社会 | 神奈川新聞 | 2014年5月5日(月) 10:42

多摩丘陵を生かした自然の遊び場はこの日、屈託のない笑顔がひときわ輝く。横浜市青葉区の「こどもの国」は1965年5月5日に開園した。59年の天皇、皇后両陛下のご結婚の際に国民から寄せられた祝い金を基に建設された▼広さ約100ヘクタールのこの地には戦時中、陸軍兵器補給廠(しょう)として砲弾工場や弾薬庫が点在した。いま新緑鮮やかな高台にある平和の碑は、勤労動員された神奈川高等女学校(現・神奈川学園)の卒業生有志が建てた▼「一人でも多くの敵を倒すのだと意気込んでいたから武器造りに参加できるのは誇りだった」。戦後50年の節目に取材した「銃後の乙女」の回顧談である▼「田奈の森 学徒勤労動員の記」(近代文藝社刊)を当時、出版した酒井智恵子さん。忘れ去っていた戦中の記憶をよみがえらせたのは日曜礼拝の牧師の一言だった、と語った。「誰も他人を傷つけていない人はいない」。
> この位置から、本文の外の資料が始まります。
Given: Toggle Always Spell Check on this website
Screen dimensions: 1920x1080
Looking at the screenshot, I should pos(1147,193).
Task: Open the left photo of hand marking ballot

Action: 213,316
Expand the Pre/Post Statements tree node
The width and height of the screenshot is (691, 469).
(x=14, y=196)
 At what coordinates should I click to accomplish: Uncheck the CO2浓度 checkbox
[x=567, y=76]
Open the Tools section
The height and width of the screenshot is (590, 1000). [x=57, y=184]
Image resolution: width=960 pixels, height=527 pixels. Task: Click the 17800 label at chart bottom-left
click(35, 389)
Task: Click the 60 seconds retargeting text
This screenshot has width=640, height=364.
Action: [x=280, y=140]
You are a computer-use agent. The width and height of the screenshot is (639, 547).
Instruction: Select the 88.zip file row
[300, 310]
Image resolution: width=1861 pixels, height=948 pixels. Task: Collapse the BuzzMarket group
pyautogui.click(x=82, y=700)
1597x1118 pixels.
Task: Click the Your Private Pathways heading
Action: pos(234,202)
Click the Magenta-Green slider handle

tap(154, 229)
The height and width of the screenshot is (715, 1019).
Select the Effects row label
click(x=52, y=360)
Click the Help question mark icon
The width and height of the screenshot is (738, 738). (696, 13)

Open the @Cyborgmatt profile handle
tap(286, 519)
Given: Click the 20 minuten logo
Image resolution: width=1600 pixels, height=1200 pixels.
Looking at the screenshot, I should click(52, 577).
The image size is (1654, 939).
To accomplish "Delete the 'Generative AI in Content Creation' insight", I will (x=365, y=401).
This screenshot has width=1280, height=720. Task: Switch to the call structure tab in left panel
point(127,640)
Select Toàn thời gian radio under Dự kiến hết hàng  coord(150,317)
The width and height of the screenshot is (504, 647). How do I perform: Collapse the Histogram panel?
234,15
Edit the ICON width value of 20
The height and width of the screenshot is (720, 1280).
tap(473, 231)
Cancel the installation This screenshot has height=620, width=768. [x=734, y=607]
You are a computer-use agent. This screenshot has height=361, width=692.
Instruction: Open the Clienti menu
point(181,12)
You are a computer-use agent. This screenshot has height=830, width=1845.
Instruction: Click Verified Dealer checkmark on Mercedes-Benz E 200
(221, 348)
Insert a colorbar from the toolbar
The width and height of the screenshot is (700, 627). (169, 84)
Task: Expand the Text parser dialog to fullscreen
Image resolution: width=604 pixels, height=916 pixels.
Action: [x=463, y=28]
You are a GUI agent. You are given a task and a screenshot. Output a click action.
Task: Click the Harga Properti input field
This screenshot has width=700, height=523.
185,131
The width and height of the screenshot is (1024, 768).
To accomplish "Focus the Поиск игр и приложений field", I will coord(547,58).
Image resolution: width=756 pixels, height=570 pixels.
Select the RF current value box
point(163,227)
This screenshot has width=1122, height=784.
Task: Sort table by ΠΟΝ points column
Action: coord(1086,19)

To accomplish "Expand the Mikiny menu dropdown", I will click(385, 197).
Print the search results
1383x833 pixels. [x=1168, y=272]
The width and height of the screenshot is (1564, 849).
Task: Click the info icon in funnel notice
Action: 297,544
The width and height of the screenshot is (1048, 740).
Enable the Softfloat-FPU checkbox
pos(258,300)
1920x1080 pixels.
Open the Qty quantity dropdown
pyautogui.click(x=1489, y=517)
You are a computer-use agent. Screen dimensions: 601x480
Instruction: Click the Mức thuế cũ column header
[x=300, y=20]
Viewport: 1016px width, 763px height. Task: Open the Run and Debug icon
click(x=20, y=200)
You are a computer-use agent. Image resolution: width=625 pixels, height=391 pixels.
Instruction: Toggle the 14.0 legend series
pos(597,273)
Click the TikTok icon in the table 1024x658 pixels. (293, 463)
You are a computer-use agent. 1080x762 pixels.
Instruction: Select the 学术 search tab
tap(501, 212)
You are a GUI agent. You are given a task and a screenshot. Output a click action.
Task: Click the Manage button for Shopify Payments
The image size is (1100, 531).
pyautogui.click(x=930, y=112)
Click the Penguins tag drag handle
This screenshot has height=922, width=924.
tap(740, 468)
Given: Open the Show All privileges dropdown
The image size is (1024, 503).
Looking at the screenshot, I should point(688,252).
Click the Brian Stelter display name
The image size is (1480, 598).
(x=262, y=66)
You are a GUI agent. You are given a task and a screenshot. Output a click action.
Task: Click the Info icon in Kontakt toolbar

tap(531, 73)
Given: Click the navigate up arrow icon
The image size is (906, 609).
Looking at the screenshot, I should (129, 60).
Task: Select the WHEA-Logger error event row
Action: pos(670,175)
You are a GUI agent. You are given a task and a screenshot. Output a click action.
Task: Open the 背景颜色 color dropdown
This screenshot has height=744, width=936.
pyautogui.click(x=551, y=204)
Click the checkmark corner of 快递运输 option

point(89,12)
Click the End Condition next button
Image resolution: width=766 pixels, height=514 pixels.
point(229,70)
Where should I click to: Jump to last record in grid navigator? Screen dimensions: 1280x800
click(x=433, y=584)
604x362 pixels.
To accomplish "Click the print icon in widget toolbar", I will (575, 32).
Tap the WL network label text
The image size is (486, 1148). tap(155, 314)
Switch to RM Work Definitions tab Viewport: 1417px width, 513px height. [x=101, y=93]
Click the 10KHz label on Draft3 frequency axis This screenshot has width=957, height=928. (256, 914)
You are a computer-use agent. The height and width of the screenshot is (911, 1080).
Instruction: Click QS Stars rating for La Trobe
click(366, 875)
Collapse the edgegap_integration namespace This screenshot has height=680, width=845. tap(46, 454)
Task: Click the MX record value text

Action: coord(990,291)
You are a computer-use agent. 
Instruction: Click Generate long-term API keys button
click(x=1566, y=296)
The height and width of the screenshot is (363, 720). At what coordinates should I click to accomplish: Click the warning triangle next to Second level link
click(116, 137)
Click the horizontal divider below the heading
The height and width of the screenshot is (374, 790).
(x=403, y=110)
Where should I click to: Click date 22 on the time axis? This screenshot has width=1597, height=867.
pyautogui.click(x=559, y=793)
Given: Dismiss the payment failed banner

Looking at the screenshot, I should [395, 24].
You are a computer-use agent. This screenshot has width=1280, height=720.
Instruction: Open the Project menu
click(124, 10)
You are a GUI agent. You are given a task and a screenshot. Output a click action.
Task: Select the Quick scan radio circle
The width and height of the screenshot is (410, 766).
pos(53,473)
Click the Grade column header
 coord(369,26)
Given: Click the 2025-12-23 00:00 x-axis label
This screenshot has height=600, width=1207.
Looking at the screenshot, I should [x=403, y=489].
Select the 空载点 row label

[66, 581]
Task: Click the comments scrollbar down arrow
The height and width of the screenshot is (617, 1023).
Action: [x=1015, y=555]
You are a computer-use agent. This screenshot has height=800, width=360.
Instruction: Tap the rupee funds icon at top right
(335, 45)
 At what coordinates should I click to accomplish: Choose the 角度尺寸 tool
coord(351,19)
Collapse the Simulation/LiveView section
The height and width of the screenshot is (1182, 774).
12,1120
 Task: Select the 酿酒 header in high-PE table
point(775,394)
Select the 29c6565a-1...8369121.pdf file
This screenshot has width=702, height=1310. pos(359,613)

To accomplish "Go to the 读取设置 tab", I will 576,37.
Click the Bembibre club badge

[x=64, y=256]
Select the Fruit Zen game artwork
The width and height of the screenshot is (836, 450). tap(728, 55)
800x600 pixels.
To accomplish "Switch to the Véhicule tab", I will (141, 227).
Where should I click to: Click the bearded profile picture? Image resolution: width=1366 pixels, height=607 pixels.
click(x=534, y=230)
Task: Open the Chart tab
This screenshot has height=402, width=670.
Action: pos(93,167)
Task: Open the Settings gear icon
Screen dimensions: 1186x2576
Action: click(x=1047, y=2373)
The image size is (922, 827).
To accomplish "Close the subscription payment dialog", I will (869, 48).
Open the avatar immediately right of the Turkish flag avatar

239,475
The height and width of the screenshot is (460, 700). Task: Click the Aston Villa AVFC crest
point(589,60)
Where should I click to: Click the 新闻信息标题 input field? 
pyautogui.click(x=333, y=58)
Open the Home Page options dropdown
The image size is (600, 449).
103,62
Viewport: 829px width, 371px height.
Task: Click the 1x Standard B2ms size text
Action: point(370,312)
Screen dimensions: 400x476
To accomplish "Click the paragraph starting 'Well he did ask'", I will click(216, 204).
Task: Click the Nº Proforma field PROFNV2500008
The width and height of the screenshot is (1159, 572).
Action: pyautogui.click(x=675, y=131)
自分たちが造った砲弾が誰かを傷つけ、あるいは死に至らしめていた、と思い巡らし記録を残した▼本の刊行がひとつのきっかけになり、96年に建った碑には「平和な世界のなかで、こどもたちがのびのびと育ちますように」との願いが刻まれている。こどもの日。今は亡き酒井さんからの伝言をかみしめたい。